Stored data:
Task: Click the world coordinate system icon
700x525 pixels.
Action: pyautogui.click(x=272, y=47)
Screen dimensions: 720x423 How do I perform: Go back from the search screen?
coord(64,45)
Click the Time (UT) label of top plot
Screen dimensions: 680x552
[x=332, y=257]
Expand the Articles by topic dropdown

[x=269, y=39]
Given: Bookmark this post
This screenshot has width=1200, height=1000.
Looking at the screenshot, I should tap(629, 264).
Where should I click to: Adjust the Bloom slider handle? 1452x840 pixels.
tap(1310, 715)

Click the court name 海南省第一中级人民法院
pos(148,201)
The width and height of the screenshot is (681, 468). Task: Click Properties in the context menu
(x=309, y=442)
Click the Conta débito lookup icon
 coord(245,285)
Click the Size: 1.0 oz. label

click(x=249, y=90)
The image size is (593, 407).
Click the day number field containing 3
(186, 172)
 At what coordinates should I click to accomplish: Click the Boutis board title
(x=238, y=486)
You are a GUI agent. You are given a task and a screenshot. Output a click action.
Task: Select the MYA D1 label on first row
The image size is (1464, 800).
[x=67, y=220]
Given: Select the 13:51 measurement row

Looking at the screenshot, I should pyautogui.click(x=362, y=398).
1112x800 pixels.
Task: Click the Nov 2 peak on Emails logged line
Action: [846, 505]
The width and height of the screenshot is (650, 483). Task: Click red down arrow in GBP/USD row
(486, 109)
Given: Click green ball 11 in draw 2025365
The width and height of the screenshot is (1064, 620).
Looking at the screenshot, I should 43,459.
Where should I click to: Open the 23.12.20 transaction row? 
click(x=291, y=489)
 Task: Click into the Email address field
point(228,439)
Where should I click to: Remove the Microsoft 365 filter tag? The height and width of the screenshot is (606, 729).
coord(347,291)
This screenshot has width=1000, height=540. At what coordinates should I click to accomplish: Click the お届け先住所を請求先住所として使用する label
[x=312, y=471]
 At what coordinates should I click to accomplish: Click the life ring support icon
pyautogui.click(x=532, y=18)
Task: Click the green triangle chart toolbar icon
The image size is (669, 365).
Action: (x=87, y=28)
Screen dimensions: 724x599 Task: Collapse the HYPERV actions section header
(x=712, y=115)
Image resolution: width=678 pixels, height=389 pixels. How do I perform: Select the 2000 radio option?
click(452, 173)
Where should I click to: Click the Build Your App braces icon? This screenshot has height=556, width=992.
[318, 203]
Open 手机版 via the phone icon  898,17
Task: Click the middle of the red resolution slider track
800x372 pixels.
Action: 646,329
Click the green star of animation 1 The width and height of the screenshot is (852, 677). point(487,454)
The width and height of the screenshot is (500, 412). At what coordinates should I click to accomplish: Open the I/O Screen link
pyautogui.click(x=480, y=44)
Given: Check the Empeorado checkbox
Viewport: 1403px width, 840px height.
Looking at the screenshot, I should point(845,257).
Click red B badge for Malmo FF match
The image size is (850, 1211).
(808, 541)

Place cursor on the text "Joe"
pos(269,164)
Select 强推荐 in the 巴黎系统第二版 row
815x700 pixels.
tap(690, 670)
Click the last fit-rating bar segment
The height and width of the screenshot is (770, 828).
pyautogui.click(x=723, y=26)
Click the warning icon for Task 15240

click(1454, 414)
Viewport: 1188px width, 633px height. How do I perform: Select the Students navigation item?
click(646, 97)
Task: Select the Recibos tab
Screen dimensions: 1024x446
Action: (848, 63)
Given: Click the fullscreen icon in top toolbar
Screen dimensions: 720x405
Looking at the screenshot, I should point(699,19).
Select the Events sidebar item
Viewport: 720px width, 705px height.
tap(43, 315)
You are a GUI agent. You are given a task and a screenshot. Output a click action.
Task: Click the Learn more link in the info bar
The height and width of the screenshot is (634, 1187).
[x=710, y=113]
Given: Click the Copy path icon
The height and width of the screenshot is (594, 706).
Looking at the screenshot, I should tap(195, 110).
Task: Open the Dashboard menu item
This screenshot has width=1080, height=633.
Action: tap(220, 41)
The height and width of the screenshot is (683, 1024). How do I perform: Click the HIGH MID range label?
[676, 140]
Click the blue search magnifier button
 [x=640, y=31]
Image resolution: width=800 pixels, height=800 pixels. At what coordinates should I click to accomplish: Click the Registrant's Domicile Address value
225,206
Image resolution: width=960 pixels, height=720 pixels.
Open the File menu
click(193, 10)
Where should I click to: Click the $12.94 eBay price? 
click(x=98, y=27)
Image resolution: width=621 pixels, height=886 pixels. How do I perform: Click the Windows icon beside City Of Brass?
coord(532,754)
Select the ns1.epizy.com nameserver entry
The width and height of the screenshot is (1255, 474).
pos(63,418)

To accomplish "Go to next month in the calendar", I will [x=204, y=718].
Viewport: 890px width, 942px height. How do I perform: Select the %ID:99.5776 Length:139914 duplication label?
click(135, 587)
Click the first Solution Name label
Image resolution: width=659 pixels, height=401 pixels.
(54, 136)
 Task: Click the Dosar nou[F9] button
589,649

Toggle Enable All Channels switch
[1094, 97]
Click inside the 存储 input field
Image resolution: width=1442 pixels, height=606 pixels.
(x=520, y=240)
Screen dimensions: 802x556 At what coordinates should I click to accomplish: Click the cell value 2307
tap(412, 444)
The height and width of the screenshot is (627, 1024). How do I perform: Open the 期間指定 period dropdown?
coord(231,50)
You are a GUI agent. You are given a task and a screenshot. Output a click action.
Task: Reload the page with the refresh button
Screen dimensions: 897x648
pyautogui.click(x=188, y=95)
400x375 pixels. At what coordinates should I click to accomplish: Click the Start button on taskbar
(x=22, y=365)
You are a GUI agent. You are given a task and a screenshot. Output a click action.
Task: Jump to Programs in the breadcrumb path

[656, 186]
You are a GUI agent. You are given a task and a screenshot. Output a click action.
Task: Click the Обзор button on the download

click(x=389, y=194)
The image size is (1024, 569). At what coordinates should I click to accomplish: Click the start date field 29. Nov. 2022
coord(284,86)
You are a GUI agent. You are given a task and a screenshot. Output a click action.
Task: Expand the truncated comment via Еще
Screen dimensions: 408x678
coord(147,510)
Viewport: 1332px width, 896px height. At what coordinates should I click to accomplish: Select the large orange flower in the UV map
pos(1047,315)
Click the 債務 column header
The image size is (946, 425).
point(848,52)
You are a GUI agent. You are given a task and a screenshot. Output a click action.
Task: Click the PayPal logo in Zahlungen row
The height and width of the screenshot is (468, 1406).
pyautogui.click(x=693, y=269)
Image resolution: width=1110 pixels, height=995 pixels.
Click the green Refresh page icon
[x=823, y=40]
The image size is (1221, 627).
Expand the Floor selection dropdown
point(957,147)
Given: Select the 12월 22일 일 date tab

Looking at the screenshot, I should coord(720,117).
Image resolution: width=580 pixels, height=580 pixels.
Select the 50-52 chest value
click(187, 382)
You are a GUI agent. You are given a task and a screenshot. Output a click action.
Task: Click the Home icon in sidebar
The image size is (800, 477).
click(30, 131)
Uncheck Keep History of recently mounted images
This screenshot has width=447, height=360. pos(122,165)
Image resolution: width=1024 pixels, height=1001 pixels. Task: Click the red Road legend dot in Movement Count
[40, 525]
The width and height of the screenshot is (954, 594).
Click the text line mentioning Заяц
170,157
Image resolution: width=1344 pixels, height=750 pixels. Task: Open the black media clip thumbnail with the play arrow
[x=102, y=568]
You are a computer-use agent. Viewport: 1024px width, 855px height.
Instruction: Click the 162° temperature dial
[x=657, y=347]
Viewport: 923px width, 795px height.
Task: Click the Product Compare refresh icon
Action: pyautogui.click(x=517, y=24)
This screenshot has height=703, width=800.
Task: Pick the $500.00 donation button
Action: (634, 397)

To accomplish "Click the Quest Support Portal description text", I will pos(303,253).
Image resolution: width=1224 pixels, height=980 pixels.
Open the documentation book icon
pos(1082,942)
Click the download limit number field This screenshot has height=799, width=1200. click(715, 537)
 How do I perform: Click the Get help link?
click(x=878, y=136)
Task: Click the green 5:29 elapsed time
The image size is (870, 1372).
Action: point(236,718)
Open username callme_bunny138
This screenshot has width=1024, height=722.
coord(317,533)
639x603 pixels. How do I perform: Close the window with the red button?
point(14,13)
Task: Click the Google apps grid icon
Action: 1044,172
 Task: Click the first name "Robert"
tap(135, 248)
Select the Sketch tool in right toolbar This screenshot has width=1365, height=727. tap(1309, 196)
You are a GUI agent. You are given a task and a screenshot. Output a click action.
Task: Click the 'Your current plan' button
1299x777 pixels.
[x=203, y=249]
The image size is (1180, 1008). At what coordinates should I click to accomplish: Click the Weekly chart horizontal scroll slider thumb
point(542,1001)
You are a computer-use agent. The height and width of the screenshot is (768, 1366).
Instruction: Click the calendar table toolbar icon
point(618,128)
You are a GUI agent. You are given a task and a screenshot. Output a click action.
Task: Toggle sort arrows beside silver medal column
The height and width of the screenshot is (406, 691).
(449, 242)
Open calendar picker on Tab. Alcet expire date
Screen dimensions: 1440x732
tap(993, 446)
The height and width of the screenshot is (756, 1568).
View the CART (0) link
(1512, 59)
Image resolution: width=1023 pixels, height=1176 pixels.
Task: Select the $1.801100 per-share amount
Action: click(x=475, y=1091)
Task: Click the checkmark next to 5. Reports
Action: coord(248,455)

Brief:
Output exactly the lines from the one containing "The image size is (870, 1372)." through the last line of the entries, both ends included.

Answer to the exercise:
The image size is (870, 1372).
Action: point(236,718)
Open username callme_bunny138
This screenshot has width=1024, height=722.
coord(317,533)
639x603 pixels. How do I perform: Close the window with the red button?
point(14,13)
Task: Click the Google apps grid icon
Action: 1044,172
 Task: Click the first name "Robert"
tap(135, 248)
Select the Sketch tool in right toolbar This screenshot has width=1365, height=727. tap(1309, 196)
You are a GUI agent. You are given a task and a screenshot. Output a click action.
Task: Click the 'Your current plan' button
1299x777 pixels.
[x=203, y=249]
The image size is (1180, 1008). At what coordinates should I click to accomplish: Click the Weekly chart horizontal scroll slider thumb
point(542,1001)
You are a computer-use agent. The height and width of the screenshot is (768, 1366).
Instruction: Click the calendar table toolbar icon
point(618,128)
You are a GUI agent. You are given a task and a screenshot. Output a click action.
Task: Toggle sort arrows beside silver medal column
The height and width of the screenshot is (406, 691).
(449, 242)
Open calendar picker on Tab. Alcet expire date
Screen dimensions: 1440x732
tap(993, 446)
The height and width of the screenshot is (756, 1568).
View the CART (0) link
(1512, 59)
Image resolution: width=1023 pixels, height=1176 pixels.
Task: Select the $1.801100 per-share amount
Action: click(x=475, y=1091)
Task: Click the checkmark next to 5. Reports
Action: coord(248,455)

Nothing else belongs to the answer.